Manchester United signed Brazilian midfielder Anderson from Porto for an undisclosed fee in 2007, thought to be roughly thirty million euros, despite him being only nineteen. He certainly had a successful start to his United career, winning the prestigious golden boy award in 2008, which is awarded to the best under 21 player in Europe. That was also the year United beat Chelsea on penalties in Moscow to lift the Champions League, and whilst Anderson came on late on as a substitute and didn’t touch the ball in open play, he scored the winning penalty.

In addition to this, he picked up four Premier League winners’ medals, a League Cup winners’ medal, and a FIFA Club World Cup winners’ medal. He made 179 appearances in total, but most of these came under Sir Alex Ferguson. He fell out of favour under David Moyes and was loaned out to Fiorentina. He didn’t find much success under Louis van Gaal either and was sold to Internacional in 2015. He was originally coined ‘our midfield magician’ by United fans, and his bubbly personality quickly earned him the liking of his teammates. So, what went wrong for him?

Anderson’s United career was blighted by injury as well as disciplinary issues. He ruptured his cruciate ligament in 2010, ruling him out for six months and resulting in him missing the World Cup. He also missed a large chunk of the 2011-12 campaign because of various injuries. His weight was also a constant issue, and he certainly took a relaxed approach to his fitness, which often meant injuries sidelined him for longer than they should have.

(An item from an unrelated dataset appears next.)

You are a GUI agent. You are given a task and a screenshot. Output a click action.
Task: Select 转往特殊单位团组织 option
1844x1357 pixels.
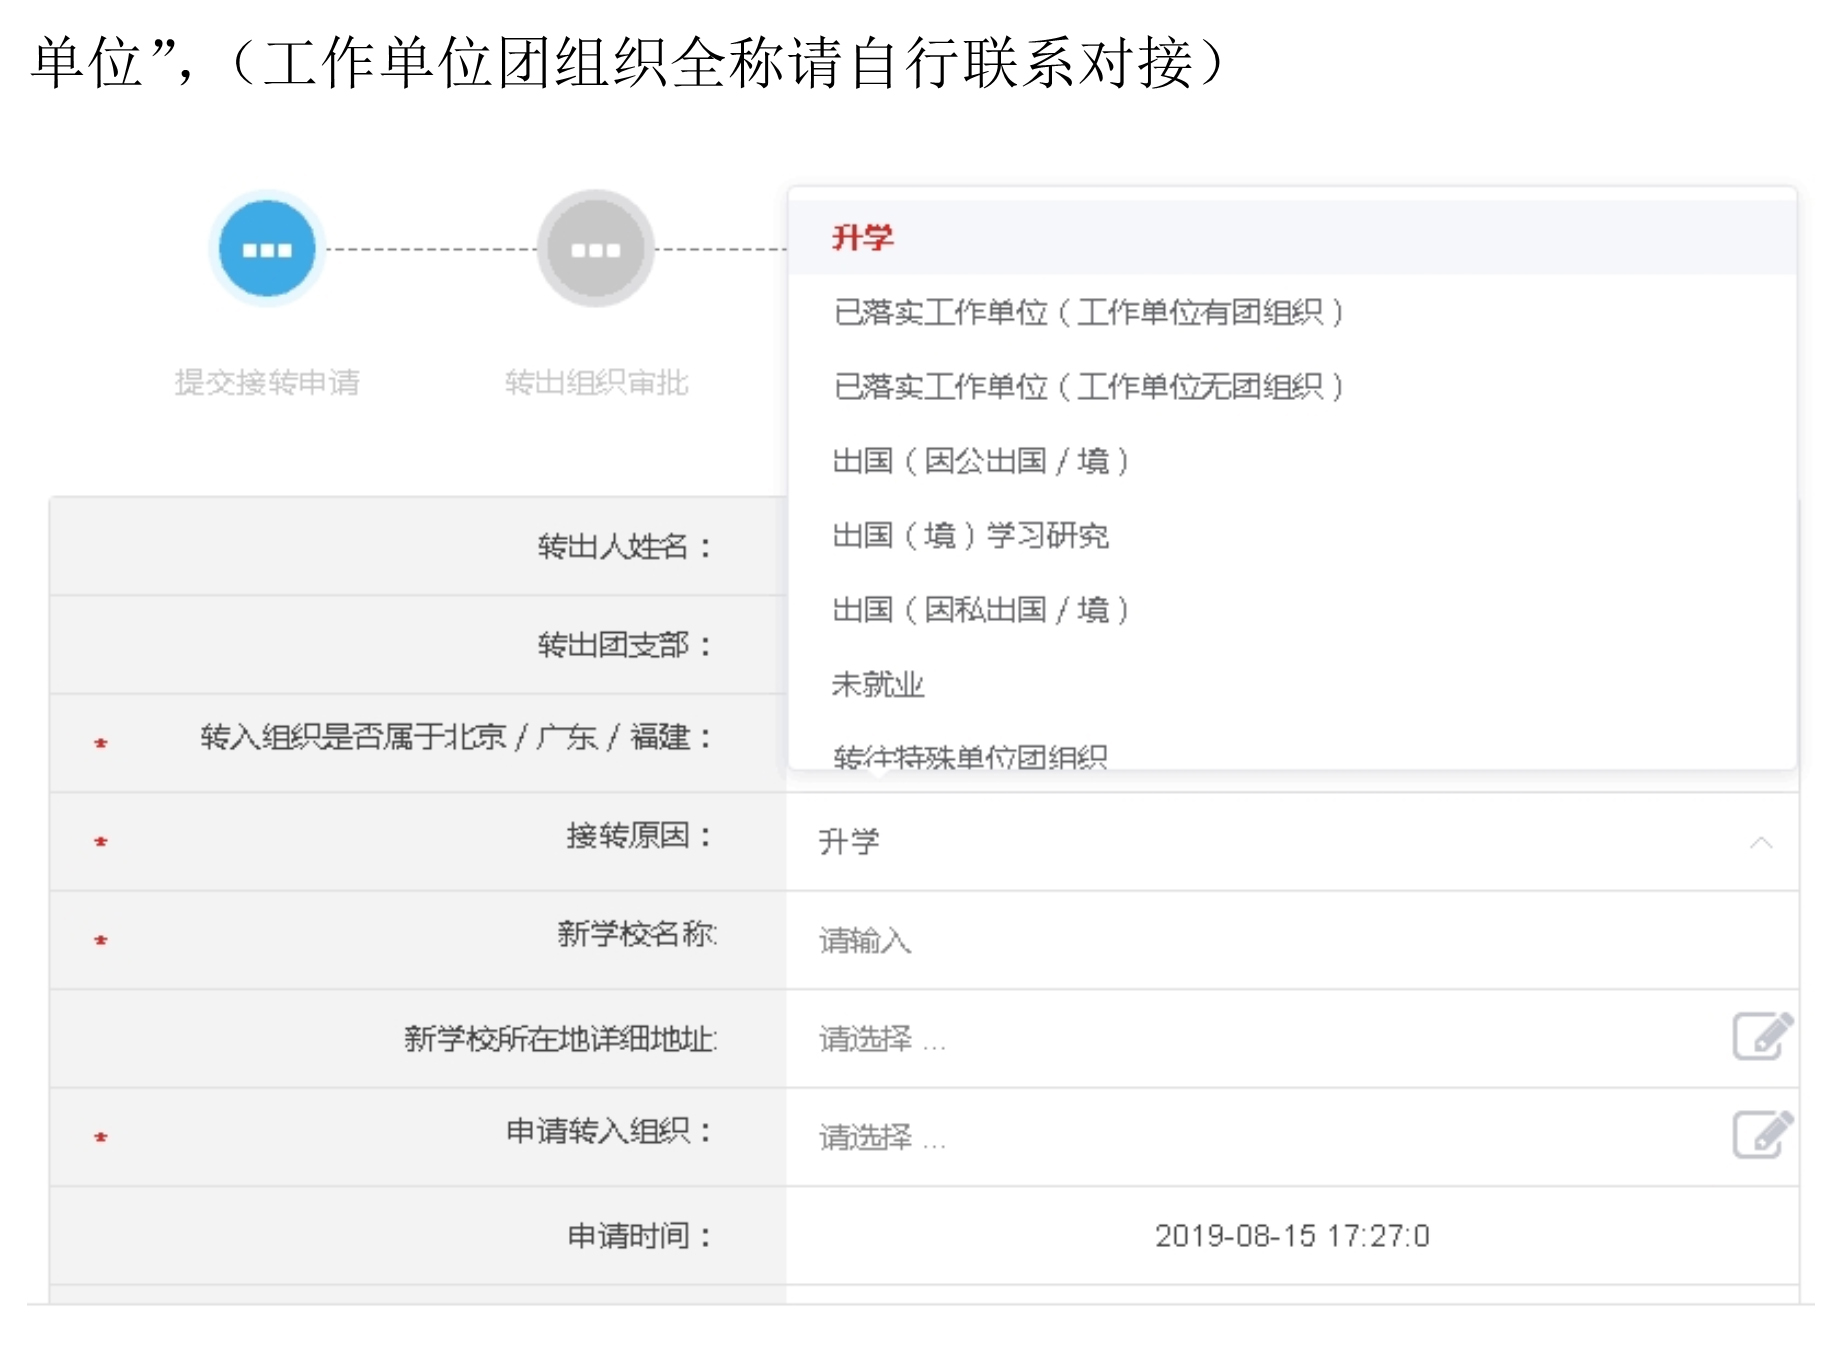[x=970, y=757]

During matches, he was visibly struggling to cope with playing for ninety minutes in central midfield. This is illustrated by a staggering statistic-in seventy starts in the League, he was substituted 51 times. It was something some of his teammates noticed too. Gary Neville said of him:

“He was a big-game player with a big-game mentality and lots of skill, but was never fit enough to do it consistently week in week out in the Premier League, and that’s a real shame.”

This sums up Anderson excellently. He was naturally gifted, of that there’s no question. However, his dislike for intense training combined with his partying habits meant he arguably turned out to be one of Sir Alex’s most disappointing signings.

Since leaving the club, Anderson’s career has continued on a downward spiral. In only his second match for Internacional, he was infamously substituted after thirty-six minutes as he was struggling to cope with the high altitude of the stadium, resulting in him having to use an oxygen mask. After a couple of mixed seasons with Inter, he was loaned out to Coritiba. After a season there, Internacional released him, and he is now a free agent at the age of thirty.

Anderson will be hoping to find himself a new club soon, ideally in Brazil so he can remain close to his five children. However, he may well (and should) be wondering what could have been for a career that initially promised so much, but seriously under delivered.